How do we engage? As some of my friends say, “Let’s give back to the resource.” Start with your daily support through your words and actions. Speak about conservation and its benefits to others who haven’t had the opportunity to learn about the outdoors. Be an ethical outdoors person who abides by sporting rules and regulations and mentors the next generation of conservationists.
Be proactive with your time and resources. Get involved at the local level with conservation-related organizations and groups. Being an active member who shares your time and resources with these organizations will help grow conservation programs within the state.
Have a passion and a cause. If fishing is important to you, then clean, healthy waters are a must! If waterfowl is your passion, then Missouri wetlands, breeding areas, and wintering areas must be protected for the myriad of wetland species! If hiking is your passion, then healthy forests and streams must be protected to provide future generations the same opportunity! For every outdoor passion, there’s an avenue to improve conservation and to conserve resources for future generations.
Be informed and proactive with your knowledge and comments. In a recent national survey, 2.5 million hunters, anglers, and wildlife watchers spent almost 35 million days enjoying Missouri’s natural resources. Those same outdoor enthusiasts spend more than $2.5 billion annually enjoying Missouri’s outdoors.
Outdoor opportunities abound in late winter — get outdoors.

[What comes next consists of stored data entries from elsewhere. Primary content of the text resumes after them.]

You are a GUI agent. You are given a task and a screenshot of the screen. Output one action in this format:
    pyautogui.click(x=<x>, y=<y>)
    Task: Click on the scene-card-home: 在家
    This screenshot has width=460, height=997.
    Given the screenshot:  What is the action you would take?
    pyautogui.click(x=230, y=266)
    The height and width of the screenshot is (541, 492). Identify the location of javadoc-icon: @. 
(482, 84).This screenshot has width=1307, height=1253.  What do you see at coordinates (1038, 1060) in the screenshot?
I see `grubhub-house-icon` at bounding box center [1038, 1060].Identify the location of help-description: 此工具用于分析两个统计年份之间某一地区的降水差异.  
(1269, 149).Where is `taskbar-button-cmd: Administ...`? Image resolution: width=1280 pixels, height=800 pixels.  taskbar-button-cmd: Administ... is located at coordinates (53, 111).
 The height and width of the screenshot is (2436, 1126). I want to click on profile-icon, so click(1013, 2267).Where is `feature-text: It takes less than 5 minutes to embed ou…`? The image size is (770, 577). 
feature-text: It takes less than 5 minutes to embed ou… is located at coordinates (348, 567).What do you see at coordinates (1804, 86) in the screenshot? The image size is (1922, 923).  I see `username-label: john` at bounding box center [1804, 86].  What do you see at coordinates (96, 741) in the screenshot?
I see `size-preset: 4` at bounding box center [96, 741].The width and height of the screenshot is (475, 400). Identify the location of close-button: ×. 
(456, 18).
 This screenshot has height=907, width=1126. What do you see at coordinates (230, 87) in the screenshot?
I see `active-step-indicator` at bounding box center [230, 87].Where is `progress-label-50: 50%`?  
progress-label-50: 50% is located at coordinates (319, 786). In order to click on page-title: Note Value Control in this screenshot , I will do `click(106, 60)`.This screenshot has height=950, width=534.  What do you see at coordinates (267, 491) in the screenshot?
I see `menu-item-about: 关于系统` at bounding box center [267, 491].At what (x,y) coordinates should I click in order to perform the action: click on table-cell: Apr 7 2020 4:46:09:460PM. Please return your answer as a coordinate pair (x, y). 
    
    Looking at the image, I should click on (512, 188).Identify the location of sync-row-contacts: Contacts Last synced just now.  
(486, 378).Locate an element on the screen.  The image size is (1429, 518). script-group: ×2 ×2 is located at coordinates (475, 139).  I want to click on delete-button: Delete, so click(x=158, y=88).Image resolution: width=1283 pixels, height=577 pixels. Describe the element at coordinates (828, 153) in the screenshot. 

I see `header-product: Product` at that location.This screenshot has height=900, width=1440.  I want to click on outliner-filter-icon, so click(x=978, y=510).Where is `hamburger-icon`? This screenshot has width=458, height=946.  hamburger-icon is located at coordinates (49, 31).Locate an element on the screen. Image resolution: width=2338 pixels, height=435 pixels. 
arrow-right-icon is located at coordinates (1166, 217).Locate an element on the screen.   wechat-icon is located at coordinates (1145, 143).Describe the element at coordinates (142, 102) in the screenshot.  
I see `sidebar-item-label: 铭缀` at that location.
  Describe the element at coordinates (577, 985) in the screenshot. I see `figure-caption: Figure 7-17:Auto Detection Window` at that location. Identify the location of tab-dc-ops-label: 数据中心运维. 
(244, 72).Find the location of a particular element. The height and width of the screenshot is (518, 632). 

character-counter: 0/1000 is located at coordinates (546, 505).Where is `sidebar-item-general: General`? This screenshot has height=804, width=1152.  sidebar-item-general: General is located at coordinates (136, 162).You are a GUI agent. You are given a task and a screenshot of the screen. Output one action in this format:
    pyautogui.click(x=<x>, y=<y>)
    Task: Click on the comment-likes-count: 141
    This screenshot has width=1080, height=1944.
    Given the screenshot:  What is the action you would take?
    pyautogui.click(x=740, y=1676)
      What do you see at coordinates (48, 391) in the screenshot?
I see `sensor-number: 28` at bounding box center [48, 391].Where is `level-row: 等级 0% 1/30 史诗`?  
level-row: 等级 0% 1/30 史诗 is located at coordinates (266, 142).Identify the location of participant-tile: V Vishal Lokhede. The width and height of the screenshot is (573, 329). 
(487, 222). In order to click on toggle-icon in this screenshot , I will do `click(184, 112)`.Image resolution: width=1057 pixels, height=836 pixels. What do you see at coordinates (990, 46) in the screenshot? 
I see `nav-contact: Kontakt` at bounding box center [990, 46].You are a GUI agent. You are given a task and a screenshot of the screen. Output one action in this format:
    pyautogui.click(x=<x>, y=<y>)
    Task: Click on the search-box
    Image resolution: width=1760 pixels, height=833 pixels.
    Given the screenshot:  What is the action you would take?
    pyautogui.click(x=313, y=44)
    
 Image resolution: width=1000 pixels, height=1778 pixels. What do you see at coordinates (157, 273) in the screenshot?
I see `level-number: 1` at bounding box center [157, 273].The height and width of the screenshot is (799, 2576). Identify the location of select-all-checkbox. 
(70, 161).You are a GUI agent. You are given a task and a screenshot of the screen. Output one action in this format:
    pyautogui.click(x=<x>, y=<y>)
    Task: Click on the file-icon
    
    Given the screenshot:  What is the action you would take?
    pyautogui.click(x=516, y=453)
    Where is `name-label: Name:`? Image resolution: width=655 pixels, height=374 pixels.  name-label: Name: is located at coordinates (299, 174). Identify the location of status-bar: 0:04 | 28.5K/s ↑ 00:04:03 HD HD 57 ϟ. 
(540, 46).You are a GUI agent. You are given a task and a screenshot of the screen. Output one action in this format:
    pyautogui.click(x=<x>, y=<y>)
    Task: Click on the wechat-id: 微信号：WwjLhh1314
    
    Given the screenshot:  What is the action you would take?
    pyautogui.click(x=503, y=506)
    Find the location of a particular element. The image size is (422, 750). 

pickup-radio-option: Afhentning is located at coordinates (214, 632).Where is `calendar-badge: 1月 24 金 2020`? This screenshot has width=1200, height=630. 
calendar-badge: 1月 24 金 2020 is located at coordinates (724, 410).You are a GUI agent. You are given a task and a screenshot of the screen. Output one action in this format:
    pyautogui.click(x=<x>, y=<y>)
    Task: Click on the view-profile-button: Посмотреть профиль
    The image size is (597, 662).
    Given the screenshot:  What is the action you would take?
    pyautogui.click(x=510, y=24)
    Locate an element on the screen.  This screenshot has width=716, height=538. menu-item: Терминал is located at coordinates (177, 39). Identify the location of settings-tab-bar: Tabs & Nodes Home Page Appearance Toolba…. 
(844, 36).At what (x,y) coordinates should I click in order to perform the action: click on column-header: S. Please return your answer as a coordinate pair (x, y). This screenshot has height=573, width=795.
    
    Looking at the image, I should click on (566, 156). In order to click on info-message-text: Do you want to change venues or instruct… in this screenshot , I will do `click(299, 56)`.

Missouri’s winter trout fishing, early crappie fishing, and the trout park opener on March 1 can jump-start the fishing season. Eagle watching opportunities still exist along Missouri’s waterways and new outdoor photography opportunities unfold daily. Now is a great time for a winter float or hiking one of Missouri’s conservation areas such as Pickle Springs. Take your family on a winter walk as highlighted in this issue.
Looking for hands-on opportunities to improve conservation? Get involved with volunteer groups. Volunteering with the Department through the Master Naturalist program, nature centers, Stream Teams, or the Hunter Education program builds future conservationists. The Department works with many volunteer groups who promote the outdoors. Helping out at a youth clinic, a women’s outdoor program, or at an elderly or a disabled conservation event helps promotes conservation to many outstanding Missourians.
As 2014 continues to unfold, ask yourself, “What have I done to promote conservation? What can I do this year?” I encourage each of you to take action, pledge your time, and work ardently to conserve fish, forest, and wildlife resources for future generations. Let’s leave Missouri’s waters cleaner, Missouri’s forests healthier, and Missouri’s fish and wildlife more abundant for our children, grandchildren, and future Missourians.